# What needs to be done
Starting at the line that has "Shipping (19, 2420)" and stopping after the line that has "Brand Profile (208, 2410)", reproduce the listing below exactly; omit everything else.

────────

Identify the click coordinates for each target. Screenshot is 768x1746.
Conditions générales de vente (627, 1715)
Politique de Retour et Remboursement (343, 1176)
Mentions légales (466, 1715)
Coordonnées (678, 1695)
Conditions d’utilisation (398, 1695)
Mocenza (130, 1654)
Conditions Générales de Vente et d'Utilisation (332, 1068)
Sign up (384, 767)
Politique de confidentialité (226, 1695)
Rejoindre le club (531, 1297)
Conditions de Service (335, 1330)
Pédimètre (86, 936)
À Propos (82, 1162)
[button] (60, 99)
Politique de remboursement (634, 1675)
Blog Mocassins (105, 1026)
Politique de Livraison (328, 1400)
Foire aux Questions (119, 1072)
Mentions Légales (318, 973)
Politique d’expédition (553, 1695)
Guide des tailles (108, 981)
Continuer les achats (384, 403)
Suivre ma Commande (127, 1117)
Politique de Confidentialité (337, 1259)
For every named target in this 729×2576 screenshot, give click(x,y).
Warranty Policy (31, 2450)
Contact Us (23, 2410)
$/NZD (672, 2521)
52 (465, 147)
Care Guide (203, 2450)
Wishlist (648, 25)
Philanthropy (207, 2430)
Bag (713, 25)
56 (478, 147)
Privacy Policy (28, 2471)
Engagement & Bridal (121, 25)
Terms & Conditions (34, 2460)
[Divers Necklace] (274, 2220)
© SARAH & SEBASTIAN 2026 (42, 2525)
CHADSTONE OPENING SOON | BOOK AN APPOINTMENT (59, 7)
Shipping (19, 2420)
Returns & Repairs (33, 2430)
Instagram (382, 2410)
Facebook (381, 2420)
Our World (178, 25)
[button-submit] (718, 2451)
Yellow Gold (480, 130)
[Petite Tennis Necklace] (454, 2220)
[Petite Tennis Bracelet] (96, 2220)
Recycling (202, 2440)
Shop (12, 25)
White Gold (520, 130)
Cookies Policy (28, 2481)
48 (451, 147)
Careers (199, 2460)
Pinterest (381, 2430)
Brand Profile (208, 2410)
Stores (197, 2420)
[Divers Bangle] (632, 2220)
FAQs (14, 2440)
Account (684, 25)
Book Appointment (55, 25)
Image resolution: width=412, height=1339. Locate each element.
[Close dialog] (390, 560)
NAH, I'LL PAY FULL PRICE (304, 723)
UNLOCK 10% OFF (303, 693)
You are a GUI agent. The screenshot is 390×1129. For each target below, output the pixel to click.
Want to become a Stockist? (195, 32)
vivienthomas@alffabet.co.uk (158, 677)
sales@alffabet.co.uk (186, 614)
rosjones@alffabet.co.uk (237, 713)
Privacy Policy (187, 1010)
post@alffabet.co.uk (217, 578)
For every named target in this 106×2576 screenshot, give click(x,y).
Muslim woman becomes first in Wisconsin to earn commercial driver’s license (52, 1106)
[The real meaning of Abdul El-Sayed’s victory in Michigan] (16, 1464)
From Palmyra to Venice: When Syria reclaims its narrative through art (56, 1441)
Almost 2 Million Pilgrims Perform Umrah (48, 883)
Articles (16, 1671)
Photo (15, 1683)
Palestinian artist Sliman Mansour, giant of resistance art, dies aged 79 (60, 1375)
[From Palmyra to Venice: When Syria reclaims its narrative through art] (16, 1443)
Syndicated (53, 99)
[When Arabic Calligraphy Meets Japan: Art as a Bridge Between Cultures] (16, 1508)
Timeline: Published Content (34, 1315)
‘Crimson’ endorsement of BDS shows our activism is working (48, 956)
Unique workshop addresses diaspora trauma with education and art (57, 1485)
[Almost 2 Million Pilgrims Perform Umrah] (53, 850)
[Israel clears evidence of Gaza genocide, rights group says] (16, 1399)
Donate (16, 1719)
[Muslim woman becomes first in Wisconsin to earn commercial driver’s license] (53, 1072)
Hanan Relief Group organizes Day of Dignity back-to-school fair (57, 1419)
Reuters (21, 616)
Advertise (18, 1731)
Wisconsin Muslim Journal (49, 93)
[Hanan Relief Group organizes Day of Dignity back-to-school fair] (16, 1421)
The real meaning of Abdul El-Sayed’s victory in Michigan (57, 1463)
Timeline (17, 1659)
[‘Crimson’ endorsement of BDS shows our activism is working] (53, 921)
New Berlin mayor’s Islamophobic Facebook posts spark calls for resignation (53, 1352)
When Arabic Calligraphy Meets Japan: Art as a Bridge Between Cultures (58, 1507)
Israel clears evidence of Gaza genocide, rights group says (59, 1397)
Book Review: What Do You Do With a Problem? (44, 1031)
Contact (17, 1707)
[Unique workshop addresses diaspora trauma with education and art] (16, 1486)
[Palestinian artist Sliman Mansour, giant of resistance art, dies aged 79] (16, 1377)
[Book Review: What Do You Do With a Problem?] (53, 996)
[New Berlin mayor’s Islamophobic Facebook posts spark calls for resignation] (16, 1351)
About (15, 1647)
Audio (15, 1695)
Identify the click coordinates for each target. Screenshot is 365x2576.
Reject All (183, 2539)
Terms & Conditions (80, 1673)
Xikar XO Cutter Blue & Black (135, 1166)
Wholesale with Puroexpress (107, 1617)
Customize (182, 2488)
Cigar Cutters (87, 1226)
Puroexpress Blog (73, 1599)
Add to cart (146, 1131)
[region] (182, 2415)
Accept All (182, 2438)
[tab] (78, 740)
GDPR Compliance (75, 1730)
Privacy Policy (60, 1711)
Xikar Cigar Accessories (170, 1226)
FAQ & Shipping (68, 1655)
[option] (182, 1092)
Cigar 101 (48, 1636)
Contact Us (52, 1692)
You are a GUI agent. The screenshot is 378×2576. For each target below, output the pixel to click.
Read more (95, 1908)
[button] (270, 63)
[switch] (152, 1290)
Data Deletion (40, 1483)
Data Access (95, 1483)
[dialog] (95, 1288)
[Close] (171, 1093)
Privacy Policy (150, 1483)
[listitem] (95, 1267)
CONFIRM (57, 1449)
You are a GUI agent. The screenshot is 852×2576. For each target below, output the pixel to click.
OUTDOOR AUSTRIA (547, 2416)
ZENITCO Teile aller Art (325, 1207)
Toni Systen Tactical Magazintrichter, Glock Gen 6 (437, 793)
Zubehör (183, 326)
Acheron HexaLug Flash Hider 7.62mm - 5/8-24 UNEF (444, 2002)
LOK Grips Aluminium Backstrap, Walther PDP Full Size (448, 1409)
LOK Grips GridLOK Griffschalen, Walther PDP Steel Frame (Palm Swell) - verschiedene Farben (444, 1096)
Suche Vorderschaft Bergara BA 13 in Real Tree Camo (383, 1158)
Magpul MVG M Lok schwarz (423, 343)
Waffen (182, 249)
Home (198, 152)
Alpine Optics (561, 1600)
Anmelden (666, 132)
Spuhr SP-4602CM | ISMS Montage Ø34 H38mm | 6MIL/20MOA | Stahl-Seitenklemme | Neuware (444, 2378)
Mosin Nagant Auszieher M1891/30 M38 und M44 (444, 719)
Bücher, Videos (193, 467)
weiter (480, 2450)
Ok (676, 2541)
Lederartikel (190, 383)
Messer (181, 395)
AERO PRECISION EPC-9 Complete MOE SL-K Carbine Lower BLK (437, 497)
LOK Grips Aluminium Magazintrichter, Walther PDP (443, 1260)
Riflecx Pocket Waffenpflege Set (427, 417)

────────

# Answer
Shipping (19, 2420)
Returns & Repairs (33, 2430)
Instagram (382, 2410)
Facebook (381, 2420)
Our World (178, 25)
[button-submit] (718, 2451)
Yellow Gold (480, 130)
[Petite Tennis Necklace] (454, 2220)
[Petite Tennis Bracelet] (96, 2220)
Recycling (202, 2440)
Shop (12, 25)
White Gold (520, 130)
Cookies Policy (28, 2481)
48 (451, 147)
Careers (199, 2460)
Pinterest (381, 2430)
Brand Profile (208, 2410)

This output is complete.